Why is the opinion of the majority ignored and not taken into account in the structure of modern-day society? It is this question which we address today to the world community. We understand that harmonizing freedom of personal moral choice with the moral values of society is an extremely difficult task. It will not be resolved by interdictions and controls alone. The education moral behaviour ought to be a social aim. No political or economic interests ought to distort this goal. However, the human person should have the freedom of choice in his personal life, in other words, to have an opportunity not to adhere to norms. In this instance neither the state nor society should implement any sanctions or penalties. Yet from the television screen one ought not to be taught how to find a mistress but how to set up and keep a family, not how to earn a living dishonestly but how to earn a living by honest labour.

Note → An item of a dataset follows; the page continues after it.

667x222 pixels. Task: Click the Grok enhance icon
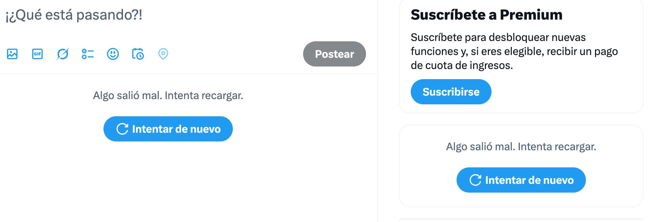point(63,54)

In order that moral norms and values of religious traditions be present in the public domain, it is essential to set up mechanisms of dialogue between the structures of the authorities and religious communities, of interaction between society and religion. Religious organizations ought to have the chance to enter into dialogue and have a genuine influence upon fundamental decision-making, since they are the main bearers of moral values in any society. It is essential to have a multilateral dialogue both at the national and international levels. It would be good if the Council of Europe, the European Union and United Nations were to develop consultative organs which would enter into dialogue with religious organizations.
In today's conditions of the multiculturalism of practically every society not a single religion can claim to have a special status. However, the place of each religion in society and its contribution to the life of society must be considered. The political and social system ought to be constructed so that religious organizations can work with their followers, including the social sphere: in education, health, public service and so on. Therefore in those countries where the Russian Church has a presence it speaks out for the teaching of Orthodox culture in secular schools, for the introduction of chaplaincies, the presence of religious topics in the media and the social ministry of religious organizations. Today Orthodox public opinion is aiming to be included in the advocacy of human rights in all realms of social life. Thus, there are plans to set up a human rights centre under the World Russian Peoples' Council. I am convinced that the experience that we will gain would help us to reflect upon the meaning of defending human rights. I would like to emphasize that in the process of working we are open to dialogue and cooperation with all public forces.